QUESTIONS TO ANSWER:
A) Translate this sentence from the comment on goodness into Spanish: "The Romans believed their gods were great and powerful and right."
B) Write the next part of the comment on goodness, picking up after its final sentence.

TEXT SHOWN:
┌────────
Web/designer in training @BCIT, gamer, painter, comic fan and artist. Taking a new direction in my career. Husband and Father to an amazing 2 year old little girl

One response to “PART 1: The Goodness Delusion

  1. Interesting. Of course, our understanding of ‘goodness’ must come from God – because God is good. And there is something of an oxymoron in that sentence.

    The Romans believed their gods were great and powerful and right. But I don’t think they’d have argued they were good, when in many of the classical stories they were playing with people for their own enjoyment.

    Yet we believe that God is good, outwith (somehow) of himself. If there was a measure of goodness outside of God, he would still be found to be good.

    But then we come to another problem: was Abraham sacrificing Isaac good? How are we assessing right and wrong, good and bad (in relation to God)? On a certain level we might say that God is way above all that stuff and that therefore is unable to do anything bad with relation to killing something he has made (death is happening all the time, yabber yabber). But then are we not creating a category of goodness which defines it only as what God does?
└────────
INFORMATION GIVEN:
┌────────
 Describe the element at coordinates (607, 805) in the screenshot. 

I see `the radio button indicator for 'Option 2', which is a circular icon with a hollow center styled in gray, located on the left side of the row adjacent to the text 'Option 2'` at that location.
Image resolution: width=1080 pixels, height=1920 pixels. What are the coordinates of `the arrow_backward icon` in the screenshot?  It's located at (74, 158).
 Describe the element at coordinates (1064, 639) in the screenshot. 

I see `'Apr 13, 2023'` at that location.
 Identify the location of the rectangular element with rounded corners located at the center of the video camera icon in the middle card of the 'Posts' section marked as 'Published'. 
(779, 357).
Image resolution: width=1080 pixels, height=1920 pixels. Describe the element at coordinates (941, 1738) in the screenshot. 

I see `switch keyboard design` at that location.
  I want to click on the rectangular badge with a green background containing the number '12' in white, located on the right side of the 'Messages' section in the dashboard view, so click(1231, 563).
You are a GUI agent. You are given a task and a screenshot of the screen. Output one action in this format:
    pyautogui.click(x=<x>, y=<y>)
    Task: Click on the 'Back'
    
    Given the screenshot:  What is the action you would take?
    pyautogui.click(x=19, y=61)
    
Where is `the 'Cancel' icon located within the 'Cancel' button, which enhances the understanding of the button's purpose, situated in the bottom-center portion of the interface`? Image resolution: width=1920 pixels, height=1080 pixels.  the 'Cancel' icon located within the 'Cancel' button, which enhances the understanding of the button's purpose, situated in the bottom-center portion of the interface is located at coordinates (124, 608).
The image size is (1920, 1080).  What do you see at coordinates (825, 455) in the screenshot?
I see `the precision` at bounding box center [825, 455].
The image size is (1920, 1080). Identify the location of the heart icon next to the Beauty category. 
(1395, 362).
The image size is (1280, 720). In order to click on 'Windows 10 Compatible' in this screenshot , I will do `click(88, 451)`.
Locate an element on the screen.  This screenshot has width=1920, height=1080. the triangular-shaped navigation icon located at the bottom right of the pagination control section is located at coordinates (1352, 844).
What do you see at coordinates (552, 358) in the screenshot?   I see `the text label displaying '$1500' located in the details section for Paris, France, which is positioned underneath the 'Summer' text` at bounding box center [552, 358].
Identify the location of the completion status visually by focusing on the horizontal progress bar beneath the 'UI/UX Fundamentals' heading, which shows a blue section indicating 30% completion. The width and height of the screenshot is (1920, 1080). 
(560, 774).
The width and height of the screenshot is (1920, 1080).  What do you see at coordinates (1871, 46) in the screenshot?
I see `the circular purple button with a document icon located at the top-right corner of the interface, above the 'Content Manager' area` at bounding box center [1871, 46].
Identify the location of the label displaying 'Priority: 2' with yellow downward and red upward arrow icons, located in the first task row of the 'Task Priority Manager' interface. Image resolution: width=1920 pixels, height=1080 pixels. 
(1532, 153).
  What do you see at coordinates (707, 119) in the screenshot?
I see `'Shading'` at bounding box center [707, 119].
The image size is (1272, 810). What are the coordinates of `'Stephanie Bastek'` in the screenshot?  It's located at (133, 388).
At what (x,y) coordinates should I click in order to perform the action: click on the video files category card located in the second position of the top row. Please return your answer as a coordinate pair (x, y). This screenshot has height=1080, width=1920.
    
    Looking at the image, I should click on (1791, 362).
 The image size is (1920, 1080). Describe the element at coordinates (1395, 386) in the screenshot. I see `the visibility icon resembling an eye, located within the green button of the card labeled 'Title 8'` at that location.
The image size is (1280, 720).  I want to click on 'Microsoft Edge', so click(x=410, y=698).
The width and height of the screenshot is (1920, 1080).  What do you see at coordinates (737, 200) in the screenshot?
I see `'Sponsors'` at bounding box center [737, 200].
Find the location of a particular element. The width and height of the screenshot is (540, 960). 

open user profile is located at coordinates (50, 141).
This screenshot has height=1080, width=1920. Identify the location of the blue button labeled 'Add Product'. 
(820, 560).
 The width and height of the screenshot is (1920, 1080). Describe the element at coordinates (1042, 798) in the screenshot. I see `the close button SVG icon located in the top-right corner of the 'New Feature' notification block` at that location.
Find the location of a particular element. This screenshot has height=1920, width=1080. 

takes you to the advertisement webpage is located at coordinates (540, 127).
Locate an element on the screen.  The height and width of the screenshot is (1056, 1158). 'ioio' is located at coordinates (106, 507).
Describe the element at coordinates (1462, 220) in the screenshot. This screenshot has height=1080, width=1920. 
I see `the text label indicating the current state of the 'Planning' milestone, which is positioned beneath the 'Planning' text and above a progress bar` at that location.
└────────
ANSWERS FOR THE TASKS:
A) Los romanos creían que sus dioses eran grandes, poderosos y justos.

B)
    And then, if we say that we can only measure our own moral goodness with reference to God how does our own perception come into the equation?

    If I say that I am morally right to murder my daughter because God has told me to (giving various bible verses to support it), do we stand back and marvel at the faith shown or call authorities to send me somewhere for society’s protection?

    So something which at first sight is simple becomes extremely brainachy.